Bells from the palace towers rang noon. Two more hours until they sailed. There was little else to accomplish, to distract himself from worrying. He and Grisha Donlov had already reviewed the final preparations. A ship waited for them at the city docks—a swift-sailing craft with room enough for her crew and a single squad, twenty of Dzavek’s best soldiers, men and women whom Karasek could trust on this mission.
Miro rubbed his forehead. After he had left the king, he had slept uneasily, dreaming he had returned to Taboresk. He was riding through the forests, in the hills near his estate. No purpose. No guards. He was alone with the endless pine forests, with the sky like a clear blue mirror overhead. It was a strangely unsettling dream for all its tranquillity. Like a final visit with a friend before they died.
He blew out a breath. He knew better than to give into nerves before a battle.
One last letter, then. He took a new sheet, dipped his brush in the well of his inkstone, and wrote.

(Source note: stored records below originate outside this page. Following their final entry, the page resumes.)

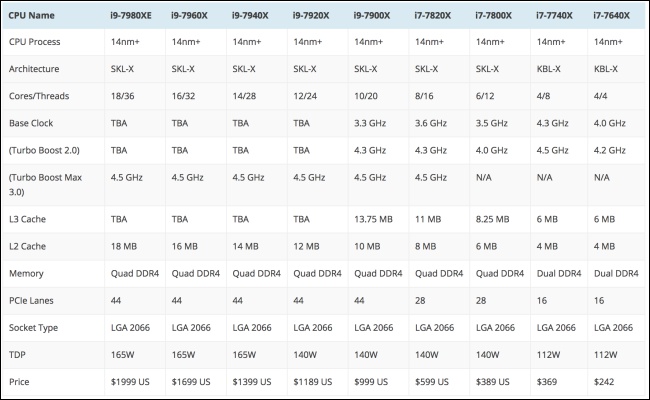This screenshot has width=650, height=400.
Task: Click the Cores/Threads row label
Action: [x=39, y=96]
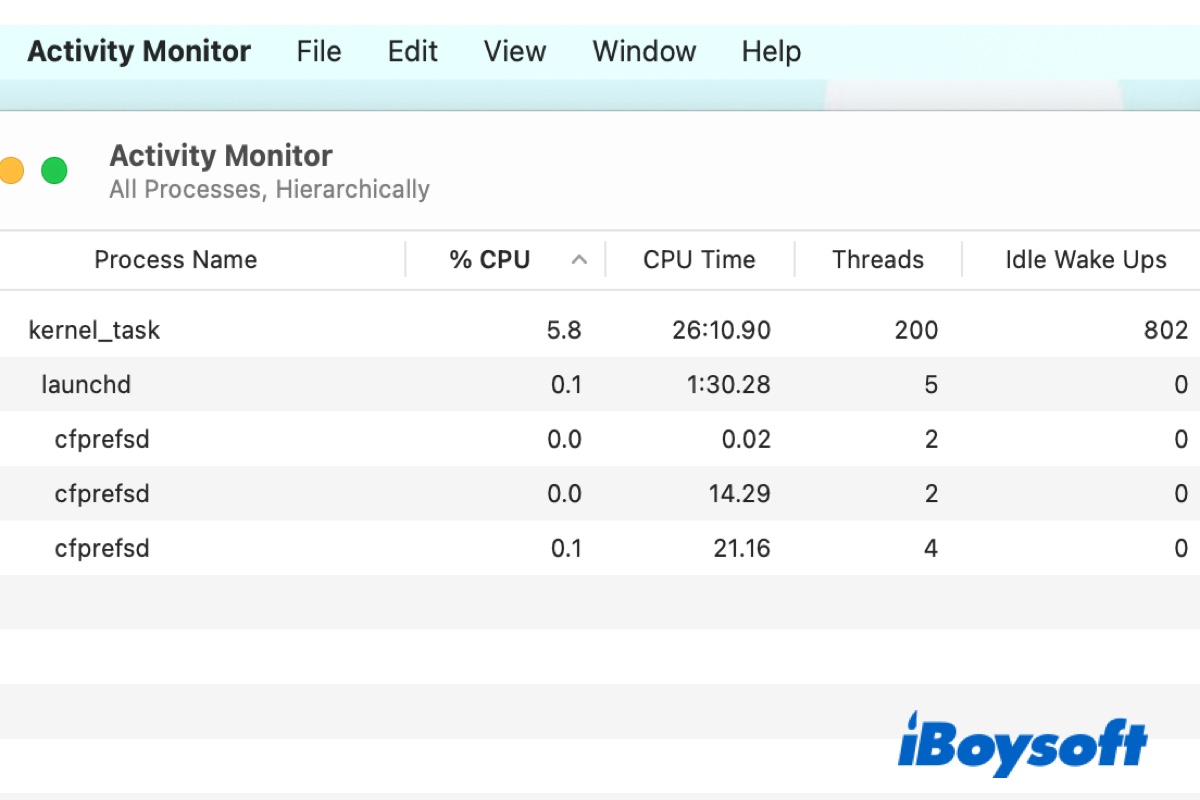The width and height of the screenshot is (1200, 800).
Task: Sort by the Process Name column header
Action: click(x=176, y=260)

“From Zalinenka castle, Rastov, to the Baron Ryba Karasek of Vysokná. My dear Cousin Ryba. I write to you with a fresh burden to offer. My duties require my continued absence from Taboresk, and I find myself uneasy about my estates…”

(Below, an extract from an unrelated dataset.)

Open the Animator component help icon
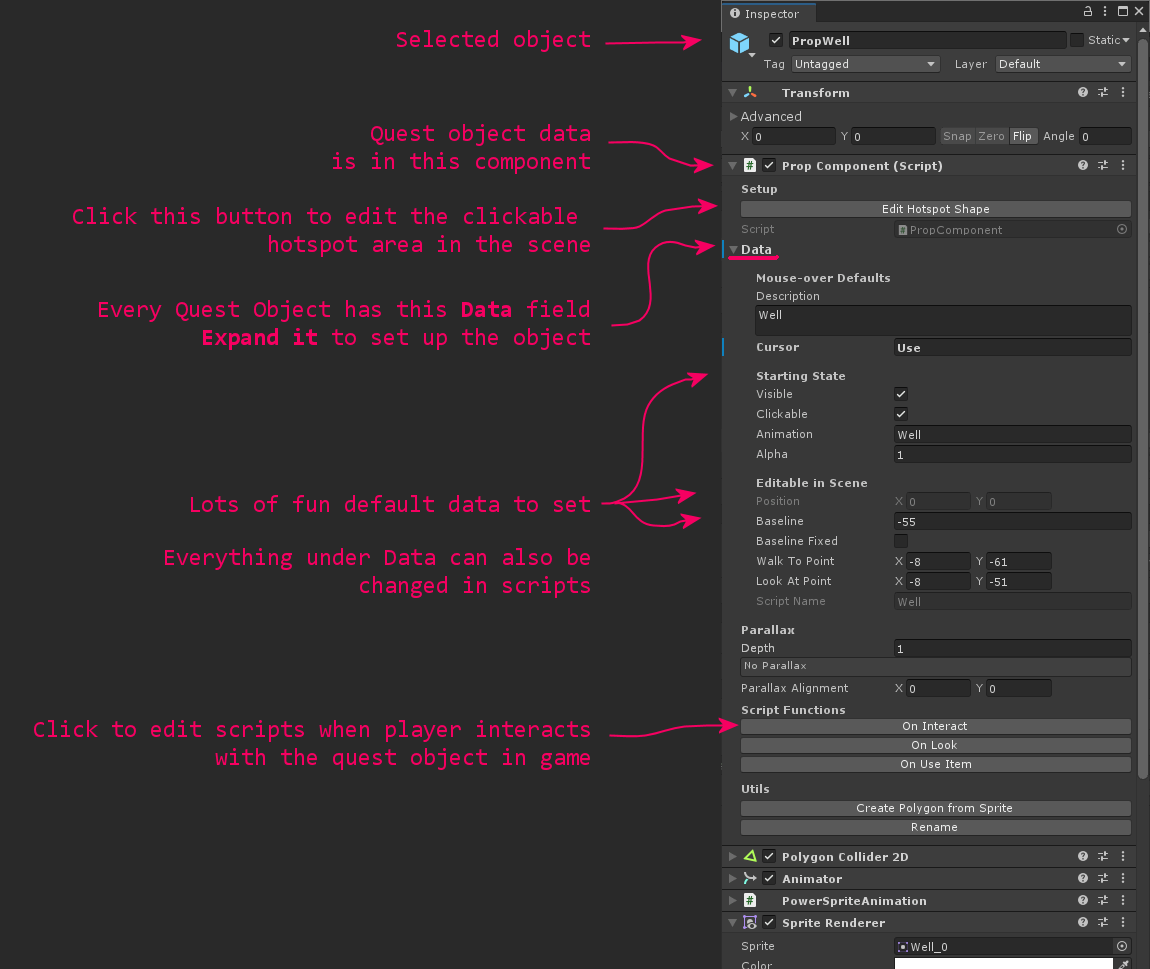 point(1083,879)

Miro reread the first lines. He disliked them. They implied a lack of trust in his secretary and steward. And yet he knew no other way to express his unsettled state, not without making its cause too plain.
I want your eyes there. I want you looking over the portraits and statues, the stables and fields. Capek is shrewd and Sergej Bassar is capable, but I need a friend and brother to oversee my home, once our home together.

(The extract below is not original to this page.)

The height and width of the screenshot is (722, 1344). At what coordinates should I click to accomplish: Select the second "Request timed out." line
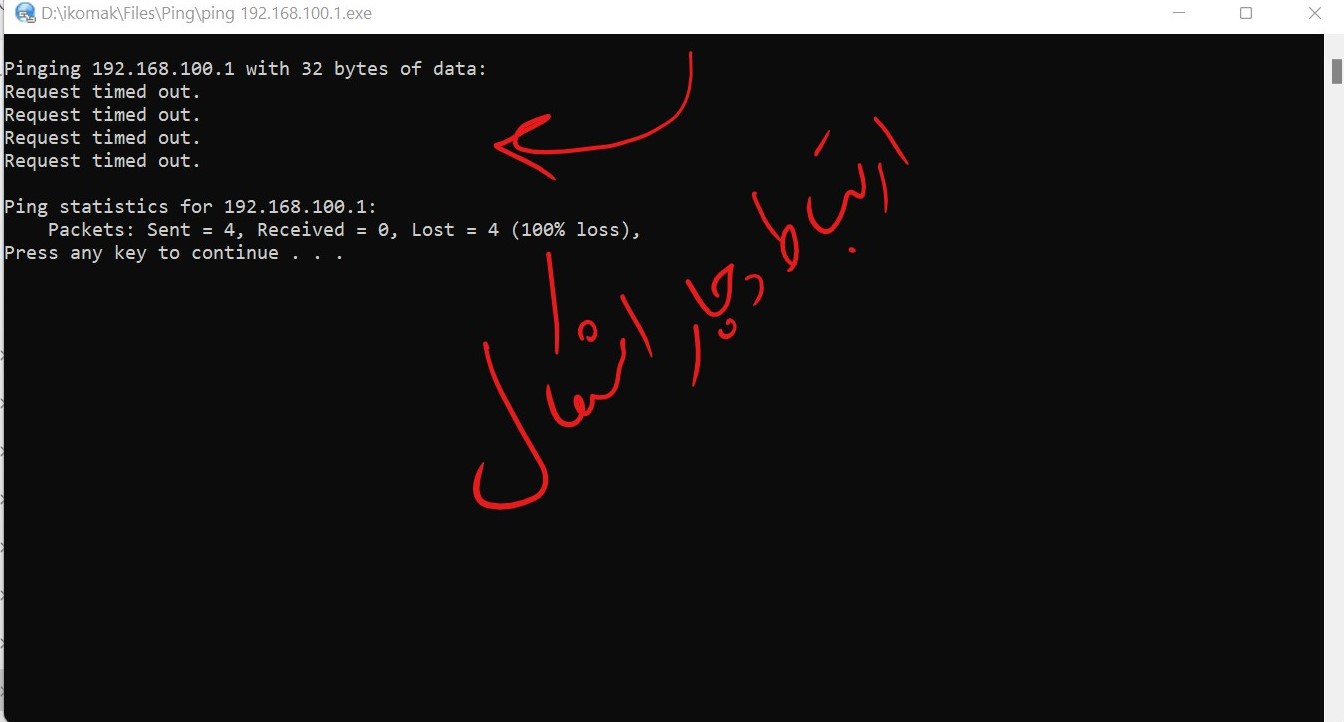(x=102, y=115)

Stilted. Awkward. Not at all how they spoke in private, but this letter was a public one, so he continued in the same formal style: “If your own duties and obligations permit, I have a very great favor to ask of you. Vasche Capek himself can run Taboresk with little direction—and I have already sent him instructions for the next month—but my heart would rest easier if you could arrange a visit…”
His brush moved easily through the glib phrases. In his thoughts, however, he wrote a different letter, worded as though he were alone with Ryba in Taboresk. I am afraid, he wrote in t
hat invisible letter. For myself, and for the king. I fear the threat to our honor—his and mine. I am a soldier, as he reminded me. I deal in spilled blood and battle cries, in the broken bodies of our enemies, those who face death bravely, and those who weep in panic, even with a new life awaiting them across the rift.
He paused and looked out the window. The sky had turned a luminous blue, vivid against the pale stonework of the castle. It reminded him strongly of his dream. Not a life dream, he told himself. Nevertheless, the image of those empty silent forests troubled him. It was like a sending from the gods, reminding him that he faced death on this mission.
He stared down at the half-written letter, seeing instead Dzavek’s face etched with lines. He remembered the king’s soft voice, explaining that he could not leave the kingdom unprotected against Veraene’s growing desire for war and a return to the empire. He would sacrifice his honor to protect it. He would willingly sacrifice his brother’s kingdom. This was no new turn in his character, Miro thought. The clues had been obvious for centuries, if one examined the records. His father had done so, but no one else, it seemed. Why?